2. Description of the Prior Art
U.S. Pat. No. 3,279,688 discloses skimmer mechanism for the purpose concerned, installed in a centrifuge of a solids-liquid separating type with rotary conveyor. A pool skimmer is rotatably mounted by a sleeve on a fixed support tube overhanging its support and extending axially into the bowl, to which tube the skimmer discharges. The axis of rotation of the sleeve is eccentric to the axis of the bowl, so that rotation about the eccentric axis of the sleeve moves the skimmer at an angle between radial and circumferential to the bowl axis to effect the desired adjustment of the skimmer in a direction radial to the bowl axis. This varies the depth of immersion of the skimmer inlet in the pool and correspondingly varies pool depth. The skimmer sleeve is rotated by connection to an axial feed pipe which is rotatable from outside the bowl.
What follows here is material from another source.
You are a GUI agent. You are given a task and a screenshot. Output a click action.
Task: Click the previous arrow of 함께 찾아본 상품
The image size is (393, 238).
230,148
The patented device described has been used extensively and operates satisfactorily under normal conditions. However, when the centrifuge has been operated at high speed and throughput, a severe vibration problem has been encountered in the skimmer mechanism, so severe as to pound the holding and adjusting surfaces of the skimmer mechanism to destruction in a short time. The problem persisted even though the overhung length of the fixed support tube for the skimmer was greatly reduced by moving the tube and skimmer from the solids discharge end as shown in the patent to the opposite end of the bowl.
It is an object of the invention to provide improved skimmer mechanism which overcomes, or at least greatly mitigates, the aforesaid vibration problem. Another object is to provide such a mechanism in which the extent of movement of the skimmer required for a given range of pool depth adjustment is substantially reduced.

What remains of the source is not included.